As artificial intelligence advances, certain human skills remain irreplaceable, according to a new April 2026 report from GoHumanize, an AI humaniser tool.
With 25% of jobs potentially automated in the next decade, the study ranks 60 professional skills by their resistance to automation, employer value, job demand and reliance on uniquely human traits like emotion and judgement. The top 10 all centre on managing, communicating with or understanding people, rather than technical tasks.
Leadership tops the list, scoring 95/100 for importance and appearing in 1.66 million job listings. It boasts 69% automation resistance—machines can handle just 31% of what CEOs do—thanks to its 93/100 human dependency score, which demands inspiring teams and reading nuanced situations. Roles like CEOs, military officers and school principals exemplify this.
Collaboration and teamwork rank second (88/100 importance, 3.95 million listings), valued for navigating interpersonal tensions beyond task completion. Negotiation follows (88/100, 2.77 million listings), with 47% automation potential but high human dependency (89/100) for reading body language and building trust.
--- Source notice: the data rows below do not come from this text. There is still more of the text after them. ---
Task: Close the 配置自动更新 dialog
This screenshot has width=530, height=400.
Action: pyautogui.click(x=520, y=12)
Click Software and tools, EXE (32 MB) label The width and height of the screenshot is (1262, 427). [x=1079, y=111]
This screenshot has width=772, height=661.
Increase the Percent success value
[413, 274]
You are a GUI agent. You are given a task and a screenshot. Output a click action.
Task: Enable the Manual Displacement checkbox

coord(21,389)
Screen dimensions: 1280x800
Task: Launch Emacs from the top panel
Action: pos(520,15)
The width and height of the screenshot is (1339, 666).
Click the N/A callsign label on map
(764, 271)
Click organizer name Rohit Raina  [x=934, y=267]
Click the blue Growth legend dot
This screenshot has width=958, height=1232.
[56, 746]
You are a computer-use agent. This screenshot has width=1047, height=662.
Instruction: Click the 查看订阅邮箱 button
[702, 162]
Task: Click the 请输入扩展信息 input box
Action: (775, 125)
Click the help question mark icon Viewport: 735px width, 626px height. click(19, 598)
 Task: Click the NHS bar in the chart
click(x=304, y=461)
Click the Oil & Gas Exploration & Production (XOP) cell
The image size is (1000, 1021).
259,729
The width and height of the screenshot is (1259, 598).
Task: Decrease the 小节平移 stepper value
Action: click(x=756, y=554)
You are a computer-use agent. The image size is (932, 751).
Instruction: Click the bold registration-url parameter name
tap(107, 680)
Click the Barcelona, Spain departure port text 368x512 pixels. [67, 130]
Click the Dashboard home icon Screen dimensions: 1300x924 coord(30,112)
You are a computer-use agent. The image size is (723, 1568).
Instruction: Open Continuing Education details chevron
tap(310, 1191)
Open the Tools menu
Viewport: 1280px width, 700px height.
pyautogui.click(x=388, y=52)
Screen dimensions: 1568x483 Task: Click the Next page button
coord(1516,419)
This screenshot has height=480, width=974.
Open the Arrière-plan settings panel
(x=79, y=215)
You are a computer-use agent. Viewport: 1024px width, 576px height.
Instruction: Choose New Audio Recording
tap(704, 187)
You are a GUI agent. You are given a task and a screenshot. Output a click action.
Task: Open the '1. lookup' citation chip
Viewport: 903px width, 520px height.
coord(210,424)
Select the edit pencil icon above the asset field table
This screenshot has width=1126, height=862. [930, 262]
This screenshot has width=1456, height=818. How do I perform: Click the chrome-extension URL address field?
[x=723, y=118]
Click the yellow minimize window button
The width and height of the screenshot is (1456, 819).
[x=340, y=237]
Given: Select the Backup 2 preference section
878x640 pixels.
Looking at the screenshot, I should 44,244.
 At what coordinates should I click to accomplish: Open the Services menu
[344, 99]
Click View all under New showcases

Coaching and mentoring (88/100, 1.46 million listings) and public speaking (85/100, 2.6 million listings) complete the top five, each excelling in real-time human interaction that AI struggles to replicate.
In contrast, data analysis ranks near the bottom as easily automatable, despite current employer demand. Organisational leadership, people management, emotional intelligence, interpersonal skills and change management fill out the top 10, underscoring a shift towards "human touch" abilities.
GoHumanize founder commented: "The gap between what schools teach and what protects you from automation keeps widening. Universities still push STEM degrees and analytical training. That’s because most people assume that learning to code or mastering spreadsheets will keep them employed, but the research shows the opposite. Technical skills are getting automated faster than social ones because they follow clear rules that machines can learn. If you want job security, focus on abilities that require human touch, personal presence, and making judgment calls."
This aligns with broader trends. The World Economic Forum's Future of Jobs Report 2023 predicts cognitive skills like analytical thinking and leadership will grow most in demand by 2027. McKinsey's 2023 report notes 45% of work activities could be automated, prioritising social and emotional skills.
The takeaway? In an AI-driven world, nurturing leadership and interpersonal prowess offers the surest path to enduring employability.